Ambition, of course, is a good thing at its core! We consider ambition to be a fundamental quality of a leader. It gives you energy, drive, purpose and direction. Most people who have done great things in life and succeeded in various areas have ambitious qualities. But is there a point when ambition is no longer good? How much is too much? According to the Harvard Business Review article How Ambitious should you be?, “...fostering a healthy level of ambition is not easy, and amidst so much uncertainty, it may seem like a low priority. Well-balanced ambition leads to creativity and innovation, greater levels of performance, and deeper levels of joy and satisfaction… In excess, however, ambition damages reputations, relationships, and can lead to catastrophic failure…”

"In excess, however, ambition damages reputations, relationships, and can lead to catastrophic failure…”
black swan, black swan events, black swan theory

Earthquakes are black swan events, occurrences characterized by their extreme rarity, severe impact, and the widespread insistence they were obvious in hindsight. Nassim Taleb argues in his 2007 bestseller, The Black Swan, that “because black swan events are impossible to predict due to their extreme rarity, yet have catastrophic consequences, it is important for people to always assume a black swan event is a possibility, whatever it may be, and to try to plan accordingly.” The dotcom bubble of 2001, the Covid-19 pandemic in 2020, the crash of the housing market in the USA in 2008, September 11 terrorist attacks, Chernobyl nuclear disaster, and the Great Depression are some examples of black swan events.

Should we be doing more to curb our human weakness for dopamine-induced overambition, overconsumption, overpower?

“The result”, says Taleb, “is people develop a psychological bias and "collective blindness" to them.
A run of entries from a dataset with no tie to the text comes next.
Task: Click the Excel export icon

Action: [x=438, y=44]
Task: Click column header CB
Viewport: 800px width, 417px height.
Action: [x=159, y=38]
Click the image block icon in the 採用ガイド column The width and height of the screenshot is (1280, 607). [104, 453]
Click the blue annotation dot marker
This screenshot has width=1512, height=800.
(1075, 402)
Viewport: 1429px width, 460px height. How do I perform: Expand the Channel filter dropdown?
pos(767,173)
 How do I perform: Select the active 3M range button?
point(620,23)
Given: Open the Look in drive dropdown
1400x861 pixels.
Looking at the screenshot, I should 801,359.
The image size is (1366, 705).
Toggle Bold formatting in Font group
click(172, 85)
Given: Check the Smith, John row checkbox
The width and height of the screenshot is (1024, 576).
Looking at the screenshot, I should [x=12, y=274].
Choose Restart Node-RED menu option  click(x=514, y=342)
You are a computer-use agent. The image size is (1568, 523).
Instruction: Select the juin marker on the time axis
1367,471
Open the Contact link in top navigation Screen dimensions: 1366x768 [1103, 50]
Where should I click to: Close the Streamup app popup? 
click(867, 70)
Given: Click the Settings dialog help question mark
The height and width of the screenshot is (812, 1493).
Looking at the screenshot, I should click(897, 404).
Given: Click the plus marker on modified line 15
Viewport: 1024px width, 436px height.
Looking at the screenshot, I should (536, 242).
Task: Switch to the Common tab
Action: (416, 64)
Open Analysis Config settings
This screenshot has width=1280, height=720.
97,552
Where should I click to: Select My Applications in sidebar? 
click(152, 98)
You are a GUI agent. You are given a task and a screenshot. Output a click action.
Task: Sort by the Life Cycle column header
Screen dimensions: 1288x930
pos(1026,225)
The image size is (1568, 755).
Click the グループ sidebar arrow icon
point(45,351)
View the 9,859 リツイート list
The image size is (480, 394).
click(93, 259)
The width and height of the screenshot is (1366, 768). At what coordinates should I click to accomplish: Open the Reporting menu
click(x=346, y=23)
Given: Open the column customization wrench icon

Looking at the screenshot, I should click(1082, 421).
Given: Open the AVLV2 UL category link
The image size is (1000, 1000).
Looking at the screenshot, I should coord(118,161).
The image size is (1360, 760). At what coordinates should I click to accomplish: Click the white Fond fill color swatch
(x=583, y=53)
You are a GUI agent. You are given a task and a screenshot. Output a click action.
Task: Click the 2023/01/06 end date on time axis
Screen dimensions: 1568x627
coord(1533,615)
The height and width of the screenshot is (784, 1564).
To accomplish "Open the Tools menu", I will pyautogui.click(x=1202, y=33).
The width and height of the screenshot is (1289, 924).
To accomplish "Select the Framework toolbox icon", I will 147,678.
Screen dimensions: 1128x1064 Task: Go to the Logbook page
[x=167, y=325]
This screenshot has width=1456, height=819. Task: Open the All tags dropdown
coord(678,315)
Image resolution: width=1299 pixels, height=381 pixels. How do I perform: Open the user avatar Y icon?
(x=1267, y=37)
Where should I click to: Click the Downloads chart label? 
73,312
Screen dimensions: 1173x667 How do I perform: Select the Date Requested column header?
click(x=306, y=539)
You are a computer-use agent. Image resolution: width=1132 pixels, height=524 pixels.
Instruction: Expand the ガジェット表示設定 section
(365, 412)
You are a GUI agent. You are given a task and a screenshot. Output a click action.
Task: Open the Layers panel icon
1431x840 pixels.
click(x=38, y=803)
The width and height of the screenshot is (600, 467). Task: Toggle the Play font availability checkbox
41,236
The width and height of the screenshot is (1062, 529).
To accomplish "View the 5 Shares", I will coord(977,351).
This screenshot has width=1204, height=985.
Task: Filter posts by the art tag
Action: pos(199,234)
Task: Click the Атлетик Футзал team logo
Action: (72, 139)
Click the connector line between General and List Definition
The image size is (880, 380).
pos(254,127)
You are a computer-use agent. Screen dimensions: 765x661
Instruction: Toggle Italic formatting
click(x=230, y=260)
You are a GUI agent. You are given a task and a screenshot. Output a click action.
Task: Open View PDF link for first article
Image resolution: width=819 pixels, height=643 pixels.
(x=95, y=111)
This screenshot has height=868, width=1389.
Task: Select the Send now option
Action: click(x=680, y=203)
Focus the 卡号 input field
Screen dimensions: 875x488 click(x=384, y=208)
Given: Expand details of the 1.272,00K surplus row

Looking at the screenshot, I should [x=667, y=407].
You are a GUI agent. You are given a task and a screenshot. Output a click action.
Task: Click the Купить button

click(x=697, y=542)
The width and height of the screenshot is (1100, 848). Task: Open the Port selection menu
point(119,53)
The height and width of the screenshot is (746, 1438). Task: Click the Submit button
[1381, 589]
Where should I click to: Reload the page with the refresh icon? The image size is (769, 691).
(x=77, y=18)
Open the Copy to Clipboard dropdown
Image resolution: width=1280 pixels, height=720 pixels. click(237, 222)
The very fact that such rare but major events are by definition outliers makes them dangerous.” I am no earthquake expert, a construction engineer, a CEO or a financial advisor, but I can see the collective blindness and am impacted by it, as we all are. So I ask: If it wasn’t for the blindness caused by blind ambition and desire, would the government officials sign off on the planning permissions for the thousands of collapsed buildings, including those their families ended up living in? Would the camel keep chewing on the thistle that causes it to bleed to death? Would an entire industry overhire, overspend, and signal ability to make tough decisions to their investors by laying off thousands of people overnight when the economic climate changes? How can we make sure to think of the black swan events as a possibility and plan accordingly? How can we collectively learn from the black swan events when they happen so we don't fall into the same trap next time? Should we be doing more to curb our human weakness for dopamine-induced overambition, overconsumption, overpower? What checks and balances can we put into place to protect ourselves from our collective blindness?


I don’t have the answers, there is no one answer, they will vary from individual to individual. I do ask the thought-provoking questions, however, because I know we can all do better - individually and collectively.